Gifu Prefecture is in the Chubu region, in the center of the Japanese main island (Honshu) between Tokyo and Kyoto. Gifu City, its southern capital, is 380km from Tokyo, just north of Nagoya. The northern part of Gifu Prefecture is dominated by the Japanese Alps, famously the site of the historic thatched houses of Shirakawago and the quaint old town of Takayama. The whole prefecture is rather rural: it’s beautiful, relaxing, and green (or white in winter). Here’s how to get from Tokyo to Gifu, whatever you choose to do there.
Pro tip: If you’re going to be making any other local trips while visiting Japan, traveling on a Japan Rail Pass is highly recommended, as it gives you virtually unlimited bullet train rides around the country for 7, 14 or 21 days. If you’re going from Tokyo to Gifu, and then down to Osaka or Hiroshima, for example, the pass will pay for itself. However, if you’re only taking a trip to Gifu, a single Shinkansen ticket may be more economical. There are also other options besides trains, such as highway buses. Below, you’ll find a full breakdown.
Shinkansen (the bullet train)
Getting from Tokyo to Gifu City is quick via the Shinkansen—it depends which train you take, but is typically a 100 to 120-minute ride to Nagoya, and then a 20-30-minute direct local train ride to Gifu from there. The fastest connection, riding the Nozomi bullet train followed by the JR Tokaido Line Special Rapid to Gifu from Nagoya, will get you there in about 2 hours 30 minutes. The next-best combination, the Hikari Shinkansen and the same Tokaido Line (covered by the JR Pass), will have you at Gifu Station in just over three hours (sometimes less). If you’re using a Japan Rail Pass, you’ll be taking the Hikari or slower Shinkansen.

════════════════

### What you need to do
a) In the Tokyo-to-Gifu travel guide, replace "Japan Rail Pass" with "JR Pass" and write out the passage that begins at the words "Pro tip: If" and stops after "a full breakdown.".
b) Continue the Tokyo-to-Gifu travel guide from its last sentence.

### Dataset rows
════════════════

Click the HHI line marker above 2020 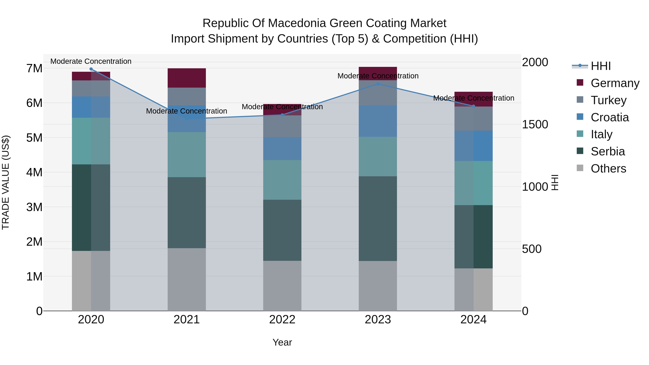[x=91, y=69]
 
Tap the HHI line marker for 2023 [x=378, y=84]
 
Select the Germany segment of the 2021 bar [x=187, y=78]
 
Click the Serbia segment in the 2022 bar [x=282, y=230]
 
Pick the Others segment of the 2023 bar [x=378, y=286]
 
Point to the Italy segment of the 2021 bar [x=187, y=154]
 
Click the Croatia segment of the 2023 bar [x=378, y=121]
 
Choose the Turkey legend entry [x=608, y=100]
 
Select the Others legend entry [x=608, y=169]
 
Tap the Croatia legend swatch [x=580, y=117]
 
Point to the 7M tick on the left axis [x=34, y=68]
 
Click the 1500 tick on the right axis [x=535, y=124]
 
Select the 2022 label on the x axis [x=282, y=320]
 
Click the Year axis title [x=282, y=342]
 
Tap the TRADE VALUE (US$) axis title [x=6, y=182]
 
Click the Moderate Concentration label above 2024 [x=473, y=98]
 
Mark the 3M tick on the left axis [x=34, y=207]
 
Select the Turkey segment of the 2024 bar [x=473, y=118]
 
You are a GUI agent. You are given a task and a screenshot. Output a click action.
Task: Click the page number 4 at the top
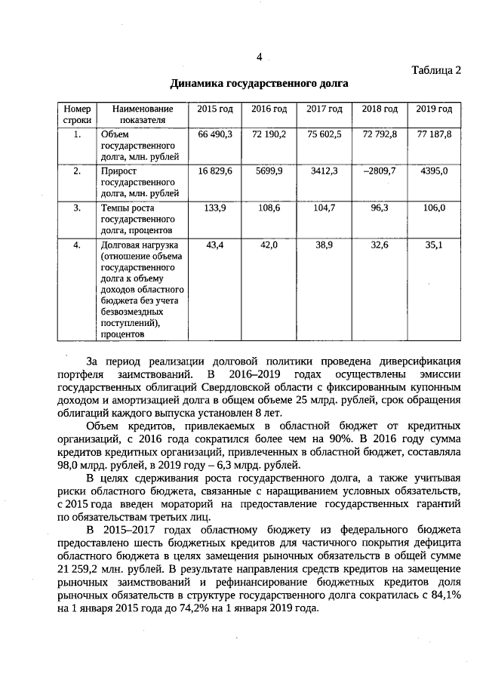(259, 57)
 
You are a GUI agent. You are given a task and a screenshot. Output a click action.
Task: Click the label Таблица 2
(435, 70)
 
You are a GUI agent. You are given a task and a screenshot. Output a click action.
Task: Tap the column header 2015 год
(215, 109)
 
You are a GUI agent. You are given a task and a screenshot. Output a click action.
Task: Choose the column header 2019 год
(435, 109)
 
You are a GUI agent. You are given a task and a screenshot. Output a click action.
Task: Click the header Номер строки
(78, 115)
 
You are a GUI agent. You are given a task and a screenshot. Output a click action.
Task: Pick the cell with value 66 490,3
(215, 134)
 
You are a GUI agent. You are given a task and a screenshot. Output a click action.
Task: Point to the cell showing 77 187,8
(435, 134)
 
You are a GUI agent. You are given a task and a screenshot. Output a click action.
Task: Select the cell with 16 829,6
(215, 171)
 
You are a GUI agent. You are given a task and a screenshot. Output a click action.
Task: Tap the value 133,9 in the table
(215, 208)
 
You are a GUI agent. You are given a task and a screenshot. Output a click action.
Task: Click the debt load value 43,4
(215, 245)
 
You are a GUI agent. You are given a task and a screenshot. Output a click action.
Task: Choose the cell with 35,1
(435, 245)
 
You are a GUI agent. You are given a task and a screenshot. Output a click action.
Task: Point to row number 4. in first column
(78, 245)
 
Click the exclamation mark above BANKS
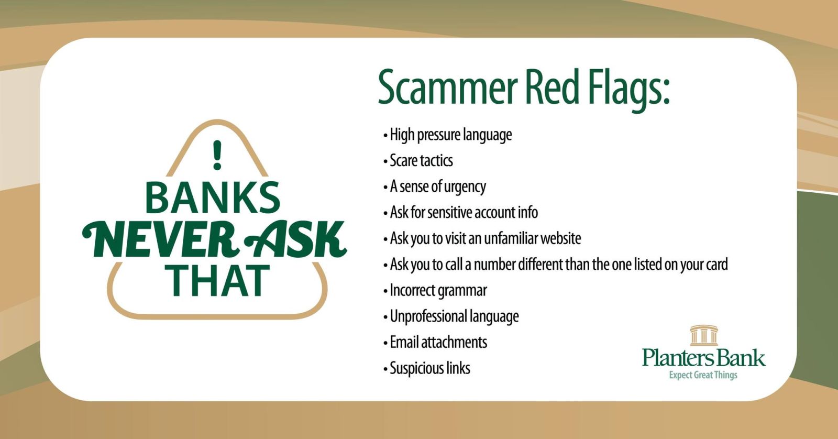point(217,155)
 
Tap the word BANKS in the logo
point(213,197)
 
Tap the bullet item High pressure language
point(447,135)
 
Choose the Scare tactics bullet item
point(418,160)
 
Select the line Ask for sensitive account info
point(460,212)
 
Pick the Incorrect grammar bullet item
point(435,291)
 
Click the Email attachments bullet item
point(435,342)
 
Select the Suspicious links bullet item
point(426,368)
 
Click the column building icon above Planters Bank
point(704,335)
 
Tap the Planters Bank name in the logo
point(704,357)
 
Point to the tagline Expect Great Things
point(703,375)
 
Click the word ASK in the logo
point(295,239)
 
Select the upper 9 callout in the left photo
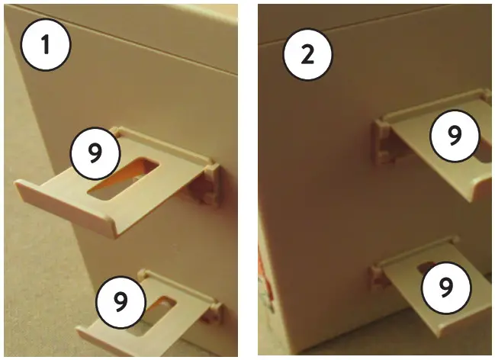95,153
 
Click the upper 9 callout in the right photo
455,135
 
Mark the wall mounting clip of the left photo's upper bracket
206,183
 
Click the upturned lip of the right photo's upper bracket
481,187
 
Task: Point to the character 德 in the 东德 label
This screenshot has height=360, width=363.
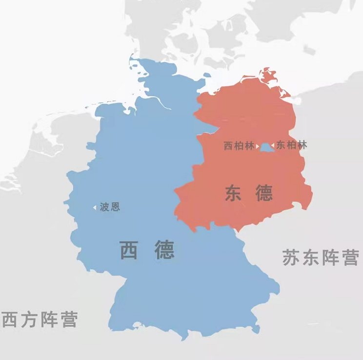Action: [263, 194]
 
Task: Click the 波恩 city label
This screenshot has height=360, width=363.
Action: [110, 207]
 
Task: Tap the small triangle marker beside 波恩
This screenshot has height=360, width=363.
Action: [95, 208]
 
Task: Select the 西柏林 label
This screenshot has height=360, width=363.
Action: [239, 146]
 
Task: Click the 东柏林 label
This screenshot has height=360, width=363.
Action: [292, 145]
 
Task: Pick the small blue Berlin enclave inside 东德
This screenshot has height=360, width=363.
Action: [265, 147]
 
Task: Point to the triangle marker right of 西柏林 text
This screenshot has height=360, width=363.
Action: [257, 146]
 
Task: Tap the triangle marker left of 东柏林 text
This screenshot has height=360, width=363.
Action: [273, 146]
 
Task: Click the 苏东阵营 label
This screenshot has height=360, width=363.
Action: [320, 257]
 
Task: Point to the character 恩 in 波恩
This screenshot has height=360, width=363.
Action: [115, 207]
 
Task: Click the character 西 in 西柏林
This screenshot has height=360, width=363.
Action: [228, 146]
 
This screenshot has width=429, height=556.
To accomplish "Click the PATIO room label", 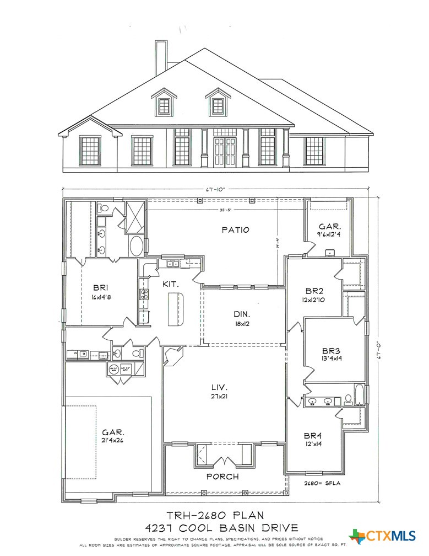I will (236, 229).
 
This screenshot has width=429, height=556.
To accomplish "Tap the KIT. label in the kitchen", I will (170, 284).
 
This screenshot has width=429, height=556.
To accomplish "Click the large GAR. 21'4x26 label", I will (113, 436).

════════════════

### Responses per task
a)
Pro tip: If you’re going to be making any other local trips while visiting Japan, traveling on a JR Pass is highly recommended, as it gives you virtually unlimited bullet train rides around the country for 7, 14 or 21 days. If you’re going from Tokyo to Gifu, and then down to Osaka or Hiroshima, for example, the pass will pay for itself. However, if you’re only taking a trip to Gifu, a single Shinkansen ticket may be more economical. There are also other options besides trains, such as highway buses. Below, you’ll find a full breakdown.

b)
The slowest Shinkansen you can take is the Kodama—an old model that trundles from Tokyo to Nagoya in just under three hours. There are discount tickets (see below) available for this slowpoke, but if you’re not using one of those, you’ll want to take the Hikari or Nozomi as they’re much more efficient—and there are plenty of them daily.
From Gifu City, you can continue on to Takayama and Shirakawago via train or bus. If that’s all you’re exploring in the prefecture, you can also look at getting there more directly from Nagoya.
In peak season (i.e. spring and summer holidays, Golden Week and the New Year period), a regular one-way Shinkansen ticket from Tokyo to Nagoya costs about ¥11,290, plus the bit from Nagoya to Gifu on the Tokaido Line, which costs ¥550. The Shinkansen is a couple of hundred yen cheaper off peak.
To save a further few hundred yen, you can choose unreserved seating (jiyuuseki), but you run the risk of standing the whole way—especially during peak season. If you are traveling with kids or the elderly, have a lot of luggage or just don’t like being fully vertical for long, it’s recommended that you book a reserved seat (shiteiseki) instead. You can reserve seats in advance. The seats on most trains from Nagoya to Gifu are unreserved.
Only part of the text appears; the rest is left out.